*Short exercise*: Set down everything from the start of the items down to and including the line containing "pyautogui.click(x=437, y=22)", word for word.

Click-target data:
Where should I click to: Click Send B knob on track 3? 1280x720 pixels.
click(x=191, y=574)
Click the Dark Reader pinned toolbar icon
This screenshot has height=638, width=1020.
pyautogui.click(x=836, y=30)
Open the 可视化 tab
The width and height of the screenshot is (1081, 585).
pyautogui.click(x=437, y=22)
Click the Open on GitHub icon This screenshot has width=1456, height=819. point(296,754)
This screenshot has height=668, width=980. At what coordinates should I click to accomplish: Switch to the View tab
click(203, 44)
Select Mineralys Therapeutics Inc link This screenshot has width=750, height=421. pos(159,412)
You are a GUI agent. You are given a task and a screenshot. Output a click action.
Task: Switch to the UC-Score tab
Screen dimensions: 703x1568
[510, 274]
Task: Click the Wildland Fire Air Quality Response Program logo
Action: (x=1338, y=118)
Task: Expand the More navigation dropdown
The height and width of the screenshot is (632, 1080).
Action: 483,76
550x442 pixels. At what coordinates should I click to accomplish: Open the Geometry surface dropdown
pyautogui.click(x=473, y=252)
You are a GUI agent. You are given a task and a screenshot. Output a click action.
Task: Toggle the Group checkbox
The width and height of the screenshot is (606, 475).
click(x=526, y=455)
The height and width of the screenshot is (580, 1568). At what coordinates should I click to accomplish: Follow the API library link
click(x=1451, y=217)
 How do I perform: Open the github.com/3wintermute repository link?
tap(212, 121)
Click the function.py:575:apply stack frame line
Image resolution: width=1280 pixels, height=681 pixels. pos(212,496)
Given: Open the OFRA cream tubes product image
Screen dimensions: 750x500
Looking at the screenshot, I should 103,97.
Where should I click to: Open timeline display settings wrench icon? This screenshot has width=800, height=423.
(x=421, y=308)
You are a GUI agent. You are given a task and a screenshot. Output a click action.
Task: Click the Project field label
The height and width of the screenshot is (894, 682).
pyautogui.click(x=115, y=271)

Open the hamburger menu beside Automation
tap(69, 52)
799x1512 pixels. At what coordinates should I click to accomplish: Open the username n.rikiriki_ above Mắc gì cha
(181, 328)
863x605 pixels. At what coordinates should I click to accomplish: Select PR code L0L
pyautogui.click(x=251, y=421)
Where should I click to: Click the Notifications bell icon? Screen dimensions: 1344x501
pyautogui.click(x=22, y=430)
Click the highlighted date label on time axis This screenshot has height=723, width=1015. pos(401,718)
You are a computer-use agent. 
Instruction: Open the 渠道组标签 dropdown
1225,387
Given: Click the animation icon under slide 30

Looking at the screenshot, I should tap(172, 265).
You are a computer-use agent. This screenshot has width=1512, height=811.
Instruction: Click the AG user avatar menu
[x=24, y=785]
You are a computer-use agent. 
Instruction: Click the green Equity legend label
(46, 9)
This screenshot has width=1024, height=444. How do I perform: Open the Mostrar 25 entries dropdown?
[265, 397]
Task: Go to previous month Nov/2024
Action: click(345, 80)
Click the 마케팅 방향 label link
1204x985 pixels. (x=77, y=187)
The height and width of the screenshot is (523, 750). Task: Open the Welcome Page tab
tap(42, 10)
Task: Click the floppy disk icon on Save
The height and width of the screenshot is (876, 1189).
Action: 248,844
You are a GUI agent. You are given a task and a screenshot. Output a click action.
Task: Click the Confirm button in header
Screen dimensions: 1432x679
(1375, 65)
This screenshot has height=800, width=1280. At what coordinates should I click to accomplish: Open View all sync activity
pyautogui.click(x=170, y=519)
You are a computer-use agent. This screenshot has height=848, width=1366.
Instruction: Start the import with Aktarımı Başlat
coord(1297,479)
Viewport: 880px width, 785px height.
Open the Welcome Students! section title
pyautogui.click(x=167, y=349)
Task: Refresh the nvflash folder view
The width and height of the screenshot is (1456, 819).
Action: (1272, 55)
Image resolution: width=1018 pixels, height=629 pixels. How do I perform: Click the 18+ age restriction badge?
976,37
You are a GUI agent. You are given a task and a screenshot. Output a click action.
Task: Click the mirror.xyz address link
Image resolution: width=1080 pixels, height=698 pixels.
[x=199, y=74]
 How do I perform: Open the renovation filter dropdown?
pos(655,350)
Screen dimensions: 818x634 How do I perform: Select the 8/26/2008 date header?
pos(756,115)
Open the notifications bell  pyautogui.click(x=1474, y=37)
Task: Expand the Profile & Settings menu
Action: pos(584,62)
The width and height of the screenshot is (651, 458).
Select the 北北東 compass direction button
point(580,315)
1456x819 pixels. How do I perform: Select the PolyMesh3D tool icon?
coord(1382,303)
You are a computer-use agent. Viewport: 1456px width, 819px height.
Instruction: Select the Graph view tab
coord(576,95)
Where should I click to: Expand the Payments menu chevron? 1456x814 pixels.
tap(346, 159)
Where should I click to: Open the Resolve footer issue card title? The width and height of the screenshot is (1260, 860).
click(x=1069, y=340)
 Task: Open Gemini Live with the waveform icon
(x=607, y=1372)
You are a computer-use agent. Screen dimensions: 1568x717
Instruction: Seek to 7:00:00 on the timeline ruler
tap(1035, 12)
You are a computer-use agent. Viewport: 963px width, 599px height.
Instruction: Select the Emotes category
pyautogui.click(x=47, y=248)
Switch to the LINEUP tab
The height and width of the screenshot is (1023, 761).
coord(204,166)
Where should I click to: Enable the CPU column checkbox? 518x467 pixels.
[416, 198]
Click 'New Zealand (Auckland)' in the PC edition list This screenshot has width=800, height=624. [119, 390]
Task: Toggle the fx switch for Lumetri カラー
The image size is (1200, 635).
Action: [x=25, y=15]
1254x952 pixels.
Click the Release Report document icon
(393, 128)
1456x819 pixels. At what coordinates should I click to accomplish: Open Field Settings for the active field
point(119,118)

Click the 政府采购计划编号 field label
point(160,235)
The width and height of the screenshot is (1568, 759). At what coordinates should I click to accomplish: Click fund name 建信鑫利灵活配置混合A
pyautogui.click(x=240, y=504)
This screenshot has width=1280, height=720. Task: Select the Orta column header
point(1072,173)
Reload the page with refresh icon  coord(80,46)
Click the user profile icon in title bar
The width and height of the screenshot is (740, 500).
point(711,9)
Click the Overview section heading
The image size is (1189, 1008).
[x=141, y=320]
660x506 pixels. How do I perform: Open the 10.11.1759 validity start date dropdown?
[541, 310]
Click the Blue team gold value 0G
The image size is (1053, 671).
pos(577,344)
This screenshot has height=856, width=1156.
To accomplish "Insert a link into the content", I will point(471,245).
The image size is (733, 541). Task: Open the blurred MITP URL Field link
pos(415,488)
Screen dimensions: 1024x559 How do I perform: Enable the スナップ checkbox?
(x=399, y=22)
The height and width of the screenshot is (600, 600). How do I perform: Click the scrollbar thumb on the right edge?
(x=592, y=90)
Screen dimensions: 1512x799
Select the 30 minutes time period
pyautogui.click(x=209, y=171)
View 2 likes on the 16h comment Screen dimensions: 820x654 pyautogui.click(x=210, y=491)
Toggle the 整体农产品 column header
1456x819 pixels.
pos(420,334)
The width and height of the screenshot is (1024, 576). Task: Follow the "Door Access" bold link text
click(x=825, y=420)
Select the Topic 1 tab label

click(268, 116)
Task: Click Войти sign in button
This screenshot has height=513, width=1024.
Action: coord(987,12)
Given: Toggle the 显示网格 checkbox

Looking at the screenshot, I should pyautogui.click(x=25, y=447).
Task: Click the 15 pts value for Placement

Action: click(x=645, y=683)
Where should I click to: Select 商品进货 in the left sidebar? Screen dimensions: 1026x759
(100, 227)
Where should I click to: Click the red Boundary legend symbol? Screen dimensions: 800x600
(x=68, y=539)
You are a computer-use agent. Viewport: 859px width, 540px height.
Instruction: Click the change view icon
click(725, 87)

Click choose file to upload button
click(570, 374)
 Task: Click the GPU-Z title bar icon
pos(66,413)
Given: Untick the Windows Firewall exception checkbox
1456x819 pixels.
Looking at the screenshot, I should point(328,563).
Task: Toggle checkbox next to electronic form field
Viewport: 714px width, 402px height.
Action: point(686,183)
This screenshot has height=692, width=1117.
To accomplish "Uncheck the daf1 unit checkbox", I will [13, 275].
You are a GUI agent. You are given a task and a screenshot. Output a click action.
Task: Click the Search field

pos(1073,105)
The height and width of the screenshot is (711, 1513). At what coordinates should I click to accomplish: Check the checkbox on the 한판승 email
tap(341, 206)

*Completed task*:
Where should I click to: Click Send B knob on track 3? 1280x720 pixels.
click(x=191, y=574)
Click the Dark Reader pinned toolbar icon
This screenshot has height=638, width=1020.
pyautogui.click(x=836, y=30)
Open the 可视化 tab
The width and height of the screenshot is (1081, 585).
pyautogui.click(x=437, y=22)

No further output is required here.